Critics of SPAC mergers said those stumbles are signs of froth and a warning about trying to go public using this method. But some SPAC sponsors have continued to strike deals.

 

Last month, Americas Technology Acquisition Corp. said it would merge with Rally Communitas Corp., which operates a marketplace for private buses. Also last month, Mudrick Capital Acquisition Corp. II said it agreed to merge with online jewelry retailer Blue Nile Inc., a deal that came after Mudrick called off a previously announced merger with baseball-card company Topps Co.

 

Another SPAC agreed earlier this year to buy one of Australia’s oldest copper mines, CSA Copper Mine, from Glencore PLC. Other targets of deals announced this year include Chinese luxury-fashion group Lanvin Group, and European lottery operator Allwyn Entertainment. Last month, a nearly 35-year-old wholesale distributor of videogames, music and movies agreed to merge with a SPAC in a $480 million deal.

 

Some companies in speculative sectors are still finding sponsors among SPACs, with deals being struck this year for a maker of high-precision gears for electric cars and a cryptocurrency miner.
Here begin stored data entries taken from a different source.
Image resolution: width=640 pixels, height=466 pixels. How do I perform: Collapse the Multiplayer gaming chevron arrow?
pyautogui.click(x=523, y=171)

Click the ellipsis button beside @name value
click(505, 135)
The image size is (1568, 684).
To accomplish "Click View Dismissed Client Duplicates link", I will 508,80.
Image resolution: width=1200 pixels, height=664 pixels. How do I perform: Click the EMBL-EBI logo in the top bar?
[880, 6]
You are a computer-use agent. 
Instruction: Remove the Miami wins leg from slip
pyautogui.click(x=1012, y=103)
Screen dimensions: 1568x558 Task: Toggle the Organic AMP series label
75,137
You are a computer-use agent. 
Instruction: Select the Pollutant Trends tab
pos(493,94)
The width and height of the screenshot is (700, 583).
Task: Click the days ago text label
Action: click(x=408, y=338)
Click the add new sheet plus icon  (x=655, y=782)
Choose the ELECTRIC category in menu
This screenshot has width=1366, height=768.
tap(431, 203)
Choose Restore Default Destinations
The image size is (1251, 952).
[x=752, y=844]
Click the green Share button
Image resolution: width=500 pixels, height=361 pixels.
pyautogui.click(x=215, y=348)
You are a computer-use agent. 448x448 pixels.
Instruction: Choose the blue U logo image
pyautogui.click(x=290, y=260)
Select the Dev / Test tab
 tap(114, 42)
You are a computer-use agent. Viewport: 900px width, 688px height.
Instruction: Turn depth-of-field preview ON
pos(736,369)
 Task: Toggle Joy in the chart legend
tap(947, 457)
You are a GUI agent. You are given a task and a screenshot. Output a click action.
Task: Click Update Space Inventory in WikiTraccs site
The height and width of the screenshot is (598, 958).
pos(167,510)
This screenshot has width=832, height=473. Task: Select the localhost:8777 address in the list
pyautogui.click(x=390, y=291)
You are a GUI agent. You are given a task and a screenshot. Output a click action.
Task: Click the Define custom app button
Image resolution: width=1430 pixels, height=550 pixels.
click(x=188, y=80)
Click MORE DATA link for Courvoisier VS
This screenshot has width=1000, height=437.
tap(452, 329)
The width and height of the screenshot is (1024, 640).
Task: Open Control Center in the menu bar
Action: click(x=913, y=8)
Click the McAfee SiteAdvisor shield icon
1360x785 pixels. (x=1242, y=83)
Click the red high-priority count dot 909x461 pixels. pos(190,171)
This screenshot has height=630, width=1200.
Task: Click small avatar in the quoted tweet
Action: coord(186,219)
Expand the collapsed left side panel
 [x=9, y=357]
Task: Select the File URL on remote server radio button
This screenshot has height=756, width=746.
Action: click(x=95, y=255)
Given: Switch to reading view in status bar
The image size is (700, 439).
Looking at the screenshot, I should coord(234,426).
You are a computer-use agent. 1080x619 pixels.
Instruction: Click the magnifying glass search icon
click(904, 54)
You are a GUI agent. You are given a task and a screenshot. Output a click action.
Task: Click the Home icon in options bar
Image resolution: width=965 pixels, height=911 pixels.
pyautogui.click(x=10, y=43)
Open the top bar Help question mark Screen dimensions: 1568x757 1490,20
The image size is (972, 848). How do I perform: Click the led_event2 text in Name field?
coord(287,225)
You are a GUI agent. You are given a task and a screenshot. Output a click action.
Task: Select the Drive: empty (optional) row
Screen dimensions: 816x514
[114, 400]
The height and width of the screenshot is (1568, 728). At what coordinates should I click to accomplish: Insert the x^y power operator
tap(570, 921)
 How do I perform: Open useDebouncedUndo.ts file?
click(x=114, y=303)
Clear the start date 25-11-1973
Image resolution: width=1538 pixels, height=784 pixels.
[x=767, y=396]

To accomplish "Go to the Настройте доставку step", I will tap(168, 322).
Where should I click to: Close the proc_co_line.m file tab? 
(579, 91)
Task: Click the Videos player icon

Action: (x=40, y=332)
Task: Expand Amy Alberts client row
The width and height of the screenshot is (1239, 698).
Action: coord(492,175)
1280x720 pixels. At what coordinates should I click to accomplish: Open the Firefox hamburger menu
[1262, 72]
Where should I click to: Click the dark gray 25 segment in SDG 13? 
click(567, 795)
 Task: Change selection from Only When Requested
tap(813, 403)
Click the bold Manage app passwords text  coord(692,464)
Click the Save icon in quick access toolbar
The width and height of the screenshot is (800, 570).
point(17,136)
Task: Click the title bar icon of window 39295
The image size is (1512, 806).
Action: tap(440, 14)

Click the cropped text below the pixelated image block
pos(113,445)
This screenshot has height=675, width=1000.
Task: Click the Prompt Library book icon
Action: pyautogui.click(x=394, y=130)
In total, at least 75 U.S. SPACs have struck deals to merge with a target this year, according to Dealogic, half as many as over the same period last year.

 

Kim Schaefer, chief executive of Alpine Acquisition Corp., a SPAC that plans to merge with micro-amusement-park operator Two Bit Circus Inc. in addition to two conference hotels from Atrium Hospitality LP, said she was looking for a merger partner that would bring the hard assets Two Bit needed to drive expansion.

 

Ms. Schaefer, who is also CEO of Two Bit Circus, said the SPAC wanted the combined company to have real value on day one after the deal, and the two conference hotels deliver on that, as well as provide an opportunity to scale Two Bit’s business. She acknowledged that the waning investor appetite for SPAC deals could be an obstacle, but hopes that investors will see the intrinsic value and growth prospects of the company.

 

“I think that the merits of the business are more important than the vehicle,” she said.